(Word and element pointing entries)
· · · ·

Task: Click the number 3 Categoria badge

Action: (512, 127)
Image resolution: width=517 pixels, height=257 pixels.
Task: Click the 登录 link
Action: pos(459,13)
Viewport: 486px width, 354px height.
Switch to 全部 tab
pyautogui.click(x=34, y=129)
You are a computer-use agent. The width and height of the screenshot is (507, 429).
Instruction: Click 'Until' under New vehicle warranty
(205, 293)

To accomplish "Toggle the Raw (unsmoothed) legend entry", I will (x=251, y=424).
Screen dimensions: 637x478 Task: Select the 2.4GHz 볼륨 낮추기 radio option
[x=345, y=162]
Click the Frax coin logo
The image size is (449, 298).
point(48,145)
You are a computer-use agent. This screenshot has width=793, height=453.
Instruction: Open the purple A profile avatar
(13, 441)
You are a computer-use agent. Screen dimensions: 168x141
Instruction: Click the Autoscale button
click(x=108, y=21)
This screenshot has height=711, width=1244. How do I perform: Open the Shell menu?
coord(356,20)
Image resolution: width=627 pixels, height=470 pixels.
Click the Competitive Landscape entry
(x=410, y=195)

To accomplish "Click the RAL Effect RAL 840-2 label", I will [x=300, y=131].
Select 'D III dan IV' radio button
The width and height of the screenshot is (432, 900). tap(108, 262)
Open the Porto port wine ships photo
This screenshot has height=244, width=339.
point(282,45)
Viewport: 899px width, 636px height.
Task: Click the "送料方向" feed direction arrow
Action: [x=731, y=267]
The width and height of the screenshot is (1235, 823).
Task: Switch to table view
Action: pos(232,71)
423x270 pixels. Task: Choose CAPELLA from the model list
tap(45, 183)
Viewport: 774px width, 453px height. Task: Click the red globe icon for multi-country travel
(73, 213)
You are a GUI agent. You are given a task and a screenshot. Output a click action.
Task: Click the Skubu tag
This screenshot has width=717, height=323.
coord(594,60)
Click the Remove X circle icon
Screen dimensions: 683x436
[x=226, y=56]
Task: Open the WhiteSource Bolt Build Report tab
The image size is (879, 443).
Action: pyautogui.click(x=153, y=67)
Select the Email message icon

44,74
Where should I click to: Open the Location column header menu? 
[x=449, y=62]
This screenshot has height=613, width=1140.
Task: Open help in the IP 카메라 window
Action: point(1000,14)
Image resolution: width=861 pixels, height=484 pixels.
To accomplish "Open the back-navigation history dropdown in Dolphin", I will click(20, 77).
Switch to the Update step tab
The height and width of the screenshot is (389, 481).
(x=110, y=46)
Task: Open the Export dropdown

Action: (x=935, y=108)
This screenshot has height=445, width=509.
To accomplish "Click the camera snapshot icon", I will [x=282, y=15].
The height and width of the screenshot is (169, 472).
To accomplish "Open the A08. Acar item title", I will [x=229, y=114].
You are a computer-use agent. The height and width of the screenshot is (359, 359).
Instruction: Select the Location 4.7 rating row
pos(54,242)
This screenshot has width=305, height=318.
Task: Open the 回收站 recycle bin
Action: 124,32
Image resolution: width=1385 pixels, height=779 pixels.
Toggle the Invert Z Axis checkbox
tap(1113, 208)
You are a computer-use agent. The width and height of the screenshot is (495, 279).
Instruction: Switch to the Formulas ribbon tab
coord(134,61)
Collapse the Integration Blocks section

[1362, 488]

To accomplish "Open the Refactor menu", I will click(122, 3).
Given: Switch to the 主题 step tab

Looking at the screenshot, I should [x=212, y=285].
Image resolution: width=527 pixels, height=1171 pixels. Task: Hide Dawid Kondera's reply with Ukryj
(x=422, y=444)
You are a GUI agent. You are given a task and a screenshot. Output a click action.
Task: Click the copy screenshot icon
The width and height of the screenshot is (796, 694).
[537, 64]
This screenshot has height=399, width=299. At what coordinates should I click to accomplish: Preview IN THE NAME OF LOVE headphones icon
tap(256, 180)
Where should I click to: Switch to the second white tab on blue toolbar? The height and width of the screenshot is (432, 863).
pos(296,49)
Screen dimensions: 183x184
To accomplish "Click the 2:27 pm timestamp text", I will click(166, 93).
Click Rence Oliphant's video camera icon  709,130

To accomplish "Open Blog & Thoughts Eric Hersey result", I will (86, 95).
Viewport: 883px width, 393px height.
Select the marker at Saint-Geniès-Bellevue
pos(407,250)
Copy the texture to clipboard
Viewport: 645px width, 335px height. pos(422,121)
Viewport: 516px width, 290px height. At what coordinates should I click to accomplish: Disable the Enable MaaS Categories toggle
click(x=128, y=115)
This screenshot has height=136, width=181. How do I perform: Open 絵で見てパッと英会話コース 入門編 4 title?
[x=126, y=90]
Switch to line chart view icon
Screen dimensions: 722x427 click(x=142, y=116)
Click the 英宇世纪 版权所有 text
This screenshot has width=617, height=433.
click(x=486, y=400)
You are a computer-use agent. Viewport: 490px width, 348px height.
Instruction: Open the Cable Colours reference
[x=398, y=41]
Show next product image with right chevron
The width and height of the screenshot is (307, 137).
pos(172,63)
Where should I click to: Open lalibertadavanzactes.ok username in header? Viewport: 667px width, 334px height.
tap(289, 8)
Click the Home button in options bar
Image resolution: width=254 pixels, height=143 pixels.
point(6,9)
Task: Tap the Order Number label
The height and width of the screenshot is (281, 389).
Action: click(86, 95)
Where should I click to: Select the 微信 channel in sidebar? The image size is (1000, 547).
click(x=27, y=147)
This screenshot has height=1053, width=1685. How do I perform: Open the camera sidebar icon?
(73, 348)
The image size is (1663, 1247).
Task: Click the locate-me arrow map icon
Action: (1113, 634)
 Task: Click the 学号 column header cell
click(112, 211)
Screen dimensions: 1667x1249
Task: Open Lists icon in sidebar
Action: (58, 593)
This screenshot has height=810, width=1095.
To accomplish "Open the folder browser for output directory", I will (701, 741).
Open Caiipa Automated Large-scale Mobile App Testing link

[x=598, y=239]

· · · ·

_Problem description_
Please write out the lines of the listing from the line containing "is (507, 429)." up to and including the line containing "(x=410, y=195)", reproducing each one verbatim.

_Correct answer_
You are a computer-use agent. The width and height of the screenshot is (507, 429).
Instruction: Click 'Until' under New vehicle warranty
(205, 293)

To accomplish "Toggle the Raw (unsmoothed) legend entry", I will (x=251, y=424).
Screen dimensions: 637x478 Task: Select the 2.4GHz 볼륨 낮추기 radio option
[x=345, y=162]
Click the Frax coin logo
The image size is (449, 298).
point(48,145)
You are a computer-use agent. This screenshot has width=793, height=453.
Instruction: Open the purple A profile avatar
(13, 441)
You are a computer-use agent. Screen dimensions: 168x141
Instruction: Click the Autoscale button
click(x=108, y=21)
This screenshot has height=711, width=1244. How do I perform: Open the Shell menu?
coord(356,20)
Image resolution: width=627 pixels, height=470 pixels.
Click the Competitive Landscape entry
(x=410, y=195)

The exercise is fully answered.